▸ **Records shown**
========
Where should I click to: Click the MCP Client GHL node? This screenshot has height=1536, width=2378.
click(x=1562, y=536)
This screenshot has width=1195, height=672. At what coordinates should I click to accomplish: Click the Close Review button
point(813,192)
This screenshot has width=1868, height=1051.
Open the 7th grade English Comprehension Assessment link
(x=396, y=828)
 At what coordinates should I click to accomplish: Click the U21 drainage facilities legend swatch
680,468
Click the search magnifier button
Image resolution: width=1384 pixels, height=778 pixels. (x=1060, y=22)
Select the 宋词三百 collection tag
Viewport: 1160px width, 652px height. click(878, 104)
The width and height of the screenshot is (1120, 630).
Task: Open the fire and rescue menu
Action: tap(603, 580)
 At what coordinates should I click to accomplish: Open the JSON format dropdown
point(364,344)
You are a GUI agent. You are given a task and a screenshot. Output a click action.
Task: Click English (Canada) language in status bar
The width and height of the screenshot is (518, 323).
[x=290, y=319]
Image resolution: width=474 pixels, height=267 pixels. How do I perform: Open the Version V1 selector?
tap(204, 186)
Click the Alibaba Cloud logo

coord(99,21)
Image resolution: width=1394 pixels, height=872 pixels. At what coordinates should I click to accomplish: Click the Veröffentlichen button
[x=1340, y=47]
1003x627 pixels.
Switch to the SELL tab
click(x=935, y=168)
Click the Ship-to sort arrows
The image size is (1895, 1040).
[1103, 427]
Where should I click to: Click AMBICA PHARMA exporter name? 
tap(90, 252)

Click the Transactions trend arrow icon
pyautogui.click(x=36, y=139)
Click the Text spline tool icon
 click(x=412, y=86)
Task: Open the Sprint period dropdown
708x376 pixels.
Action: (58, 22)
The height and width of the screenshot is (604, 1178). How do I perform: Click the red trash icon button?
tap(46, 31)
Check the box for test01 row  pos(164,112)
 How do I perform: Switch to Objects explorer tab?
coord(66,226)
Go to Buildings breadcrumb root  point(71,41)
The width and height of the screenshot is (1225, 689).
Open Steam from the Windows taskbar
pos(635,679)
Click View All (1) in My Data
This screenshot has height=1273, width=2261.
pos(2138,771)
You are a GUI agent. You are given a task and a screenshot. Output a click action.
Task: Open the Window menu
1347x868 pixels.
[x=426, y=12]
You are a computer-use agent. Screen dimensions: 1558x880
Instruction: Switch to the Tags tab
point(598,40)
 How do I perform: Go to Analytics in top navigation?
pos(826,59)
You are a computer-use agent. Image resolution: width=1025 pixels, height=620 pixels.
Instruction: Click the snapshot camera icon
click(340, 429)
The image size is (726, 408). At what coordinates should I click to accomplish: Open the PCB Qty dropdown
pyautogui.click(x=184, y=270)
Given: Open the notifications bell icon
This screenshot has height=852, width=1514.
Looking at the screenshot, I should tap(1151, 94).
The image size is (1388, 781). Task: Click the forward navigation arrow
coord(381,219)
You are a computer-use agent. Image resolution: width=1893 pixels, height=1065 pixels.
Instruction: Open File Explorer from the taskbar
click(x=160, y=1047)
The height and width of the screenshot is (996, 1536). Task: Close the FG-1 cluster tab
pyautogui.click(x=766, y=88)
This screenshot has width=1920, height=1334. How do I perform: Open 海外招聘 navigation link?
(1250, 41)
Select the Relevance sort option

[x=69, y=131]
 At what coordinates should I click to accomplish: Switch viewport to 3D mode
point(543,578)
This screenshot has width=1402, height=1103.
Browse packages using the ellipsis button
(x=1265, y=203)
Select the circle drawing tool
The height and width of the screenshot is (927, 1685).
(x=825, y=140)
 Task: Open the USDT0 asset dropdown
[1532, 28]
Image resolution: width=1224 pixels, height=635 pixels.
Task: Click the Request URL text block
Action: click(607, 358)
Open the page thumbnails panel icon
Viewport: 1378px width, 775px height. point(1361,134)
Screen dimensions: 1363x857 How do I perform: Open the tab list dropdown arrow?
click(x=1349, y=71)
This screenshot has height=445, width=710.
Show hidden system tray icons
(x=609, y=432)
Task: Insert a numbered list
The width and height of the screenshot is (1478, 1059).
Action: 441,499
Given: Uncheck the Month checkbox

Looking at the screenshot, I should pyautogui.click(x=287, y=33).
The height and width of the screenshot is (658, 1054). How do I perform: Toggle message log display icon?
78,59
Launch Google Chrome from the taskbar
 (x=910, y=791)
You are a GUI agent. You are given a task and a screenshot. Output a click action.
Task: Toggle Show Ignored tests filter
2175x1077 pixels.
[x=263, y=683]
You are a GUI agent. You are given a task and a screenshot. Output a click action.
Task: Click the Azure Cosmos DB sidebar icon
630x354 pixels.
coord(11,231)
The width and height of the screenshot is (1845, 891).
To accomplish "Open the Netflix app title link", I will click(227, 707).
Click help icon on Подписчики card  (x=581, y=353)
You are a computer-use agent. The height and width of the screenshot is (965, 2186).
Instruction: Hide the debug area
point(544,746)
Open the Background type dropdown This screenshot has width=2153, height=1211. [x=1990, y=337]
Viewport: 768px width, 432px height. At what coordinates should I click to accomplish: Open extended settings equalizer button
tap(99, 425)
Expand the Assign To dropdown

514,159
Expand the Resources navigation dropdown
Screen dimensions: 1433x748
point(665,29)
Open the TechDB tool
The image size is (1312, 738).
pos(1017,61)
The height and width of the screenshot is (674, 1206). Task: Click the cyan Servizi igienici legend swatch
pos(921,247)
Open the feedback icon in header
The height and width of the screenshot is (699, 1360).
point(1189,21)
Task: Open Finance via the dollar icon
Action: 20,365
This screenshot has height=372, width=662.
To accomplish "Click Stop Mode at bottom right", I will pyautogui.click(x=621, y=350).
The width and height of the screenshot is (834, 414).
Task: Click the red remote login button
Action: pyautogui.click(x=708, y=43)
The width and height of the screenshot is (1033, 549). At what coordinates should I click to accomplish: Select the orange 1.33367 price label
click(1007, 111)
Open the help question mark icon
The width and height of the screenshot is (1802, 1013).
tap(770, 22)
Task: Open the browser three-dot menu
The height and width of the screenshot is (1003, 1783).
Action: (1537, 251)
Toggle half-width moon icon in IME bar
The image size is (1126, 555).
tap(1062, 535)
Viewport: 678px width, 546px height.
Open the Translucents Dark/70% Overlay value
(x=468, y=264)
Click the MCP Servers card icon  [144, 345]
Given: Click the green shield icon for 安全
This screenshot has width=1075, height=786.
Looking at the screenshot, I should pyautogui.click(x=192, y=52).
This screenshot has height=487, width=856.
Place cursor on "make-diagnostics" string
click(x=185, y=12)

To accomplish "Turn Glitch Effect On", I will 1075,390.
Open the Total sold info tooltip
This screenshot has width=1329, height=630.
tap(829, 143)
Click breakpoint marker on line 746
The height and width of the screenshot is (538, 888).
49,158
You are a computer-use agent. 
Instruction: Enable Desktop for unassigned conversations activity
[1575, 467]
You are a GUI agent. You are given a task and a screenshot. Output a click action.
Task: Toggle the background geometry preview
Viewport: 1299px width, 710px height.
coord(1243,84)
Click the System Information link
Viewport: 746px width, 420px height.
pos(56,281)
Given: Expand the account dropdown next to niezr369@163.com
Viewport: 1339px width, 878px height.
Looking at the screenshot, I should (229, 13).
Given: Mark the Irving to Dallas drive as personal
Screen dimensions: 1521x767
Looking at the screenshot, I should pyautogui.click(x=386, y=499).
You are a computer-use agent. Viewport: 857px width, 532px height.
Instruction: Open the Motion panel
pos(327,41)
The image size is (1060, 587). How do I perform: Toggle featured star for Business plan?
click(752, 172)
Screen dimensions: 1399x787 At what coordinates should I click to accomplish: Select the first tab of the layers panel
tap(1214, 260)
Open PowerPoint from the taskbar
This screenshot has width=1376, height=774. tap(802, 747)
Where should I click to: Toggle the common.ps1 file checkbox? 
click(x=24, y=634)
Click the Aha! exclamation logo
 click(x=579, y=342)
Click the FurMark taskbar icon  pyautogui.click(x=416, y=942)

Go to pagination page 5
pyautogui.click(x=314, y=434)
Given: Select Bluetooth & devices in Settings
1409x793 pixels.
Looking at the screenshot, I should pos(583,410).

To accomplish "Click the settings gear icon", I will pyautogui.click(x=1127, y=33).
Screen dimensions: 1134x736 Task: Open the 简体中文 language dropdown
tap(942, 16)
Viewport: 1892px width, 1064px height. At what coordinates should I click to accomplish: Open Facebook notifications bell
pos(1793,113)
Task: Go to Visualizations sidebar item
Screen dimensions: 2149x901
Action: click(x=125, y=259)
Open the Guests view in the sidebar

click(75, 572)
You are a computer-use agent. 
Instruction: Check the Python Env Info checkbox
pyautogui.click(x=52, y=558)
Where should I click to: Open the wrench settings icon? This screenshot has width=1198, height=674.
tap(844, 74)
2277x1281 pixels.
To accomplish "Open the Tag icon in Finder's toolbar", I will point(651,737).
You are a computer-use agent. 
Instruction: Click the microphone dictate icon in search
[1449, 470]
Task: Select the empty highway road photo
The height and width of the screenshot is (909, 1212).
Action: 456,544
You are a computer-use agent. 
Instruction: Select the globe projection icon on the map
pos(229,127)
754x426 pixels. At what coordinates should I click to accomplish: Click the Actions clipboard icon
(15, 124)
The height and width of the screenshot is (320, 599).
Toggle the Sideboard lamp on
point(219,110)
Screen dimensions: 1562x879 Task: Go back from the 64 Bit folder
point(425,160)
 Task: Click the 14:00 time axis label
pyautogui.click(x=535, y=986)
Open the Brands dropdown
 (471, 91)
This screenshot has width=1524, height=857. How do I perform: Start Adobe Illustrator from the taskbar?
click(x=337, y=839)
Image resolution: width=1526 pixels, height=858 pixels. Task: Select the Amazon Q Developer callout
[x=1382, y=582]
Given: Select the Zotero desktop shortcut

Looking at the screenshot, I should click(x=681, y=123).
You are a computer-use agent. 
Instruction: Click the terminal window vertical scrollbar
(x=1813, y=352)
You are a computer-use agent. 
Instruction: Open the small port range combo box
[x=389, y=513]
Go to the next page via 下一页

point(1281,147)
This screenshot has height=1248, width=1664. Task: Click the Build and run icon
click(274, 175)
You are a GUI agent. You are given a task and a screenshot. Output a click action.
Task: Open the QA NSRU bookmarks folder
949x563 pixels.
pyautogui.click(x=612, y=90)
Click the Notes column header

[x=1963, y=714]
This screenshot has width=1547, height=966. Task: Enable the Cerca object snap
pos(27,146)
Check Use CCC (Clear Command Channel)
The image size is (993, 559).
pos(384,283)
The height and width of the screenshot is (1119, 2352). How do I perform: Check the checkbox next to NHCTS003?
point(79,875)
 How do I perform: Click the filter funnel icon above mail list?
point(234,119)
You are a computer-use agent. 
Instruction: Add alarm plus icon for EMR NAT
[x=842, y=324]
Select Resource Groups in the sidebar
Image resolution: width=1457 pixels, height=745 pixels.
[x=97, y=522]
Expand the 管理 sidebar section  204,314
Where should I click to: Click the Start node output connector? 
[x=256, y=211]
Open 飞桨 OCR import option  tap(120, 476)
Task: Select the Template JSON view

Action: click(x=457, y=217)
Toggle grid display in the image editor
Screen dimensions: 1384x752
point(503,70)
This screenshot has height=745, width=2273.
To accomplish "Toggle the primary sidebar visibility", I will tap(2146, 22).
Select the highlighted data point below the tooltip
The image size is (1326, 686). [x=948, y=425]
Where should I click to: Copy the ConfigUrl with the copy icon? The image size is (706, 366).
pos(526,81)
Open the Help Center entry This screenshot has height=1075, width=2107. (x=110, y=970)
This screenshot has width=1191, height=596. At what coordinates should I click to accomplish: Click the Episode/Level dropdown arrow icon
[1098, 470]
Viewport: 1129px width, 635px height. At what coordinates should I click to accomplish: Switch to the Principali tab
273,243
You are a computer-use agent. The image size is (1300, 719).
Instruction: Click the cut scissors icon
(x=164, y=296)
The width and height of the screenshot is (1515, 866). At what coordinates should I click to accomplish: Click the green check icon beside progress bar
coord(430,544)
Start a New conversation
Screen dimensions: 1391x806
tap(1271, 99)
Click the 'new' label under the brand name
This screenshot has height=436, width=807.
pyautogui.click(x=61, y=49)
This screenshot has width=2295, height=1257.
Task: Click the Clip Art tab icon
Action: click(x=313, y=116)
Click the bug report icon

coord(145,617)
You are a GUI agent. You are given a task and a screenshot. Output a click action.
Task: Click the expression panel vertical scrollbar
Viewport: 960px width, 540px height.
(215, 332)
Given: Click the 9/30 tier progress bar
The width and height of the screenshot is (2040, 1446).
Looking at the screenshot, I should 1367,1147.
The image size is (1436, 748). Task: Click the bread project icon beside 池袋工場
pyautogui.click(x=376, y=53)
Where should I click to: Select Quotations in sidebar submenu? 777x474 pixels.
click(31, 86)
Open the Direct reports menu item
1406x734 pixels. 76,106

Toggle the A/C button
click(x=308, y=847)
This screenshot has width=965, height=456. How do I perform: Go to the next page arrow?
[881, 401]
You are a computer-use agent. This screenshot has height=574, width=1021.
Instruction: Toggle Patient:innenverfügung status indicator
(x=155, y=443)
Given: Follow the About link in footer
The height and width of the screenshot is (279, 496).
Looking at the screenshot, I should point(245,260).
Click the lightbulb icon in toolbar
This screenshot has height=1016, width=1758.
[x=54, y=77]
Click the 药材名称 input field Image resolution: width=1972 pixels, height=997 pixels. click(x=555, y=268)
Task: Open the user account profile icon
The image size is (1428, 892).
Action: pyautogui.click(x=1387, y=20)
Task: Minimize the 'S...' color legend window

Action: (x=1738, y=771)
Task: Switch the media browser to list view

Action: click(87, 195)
========
▸ **What the task asks**
Look through the data above and return exactly the lines from the one that contains "The width and height of the screenshot is (1845, 891)." to the one that contains "Open the Total sold info tooltip", inclusive, with nothing else.

▸ **Output for this exercise**
The width and height of the screenshot is (1845, 891).
To accomplish "Open the Netflix app title link", I will click(227, 707).
Click help icon on Подписчики card  (x=581, y=353)
You are a computer-use agent. The height and width of the screenshot is (965, 2186).
Instruction: Hide the debug area
point(544,746)
Open the Background type dropdown This screenshot has width=2153, height=1211. [x=1990, y=337]
Viewport: 768px width, 432px height. At what coordinates should I click to accomplish: Open extended settings equalizer button
tap(99, 425)
Expand the Assign To dropdown

514,159
Expand the Resources navigation dropdown
Screen dimensions: 1433x748
point(665,29)
Open the TechDB tool
The image size is (1312, 738).
pos(1017,61)
The height and width of the screenshot is (674, 1206). Task: Click the cyan Servizi igienici legend swatch
pos(921,247)
Open the feedback icon in header
The height and width of the screenshot is (699, 1360).
point(1189,21)
Task: Open Finance via the dollar icon
Action: 20,365
This screenshot has height=372, width=662.
To accomplish "Click Stop Mode at bottom right", I will pyautogui.click(x=621, y=350).
The width and height of the screenshot is (834, 414).
Task: Click the red remote login button
Action: pyautogui.click(x=708, y=43)
The width and height of the screenshot is (1033, 549). At what coordinates should I click to accomplish: Select the orange 1.33367 price label
click(1007, 111)
Open the help question mark icon
The width and height of the screenshot is (1802, 1013).
tap(770, 22)
Task: Open the browser three-dot menu
The height and width of the screenshot is (1003, 1783).
Action: (1537, 251)
Toggle half-width moon icon in IME bar
The image size is (1126, 555).
tap(1062, 535)
Viewport: 678px width, 546px height.
Open the Translucents Dark/70% Overlay value
(x=468, y=264)
Click the MCP Servers card icon  [144, 345]
Given: Click the green shield icon for 安全
This screenshot has width=1075, height=786.
Looking at the screenshot, I should pyautogui.click(x=192, y=52).
This screenshot has height=487, width=856.
Place cursor on "make-diagnostics" string
click(x=185, y=12)

To accomplish "Turn Glitch Effect On", I will 1075,390.
Open the Total sold info tooltip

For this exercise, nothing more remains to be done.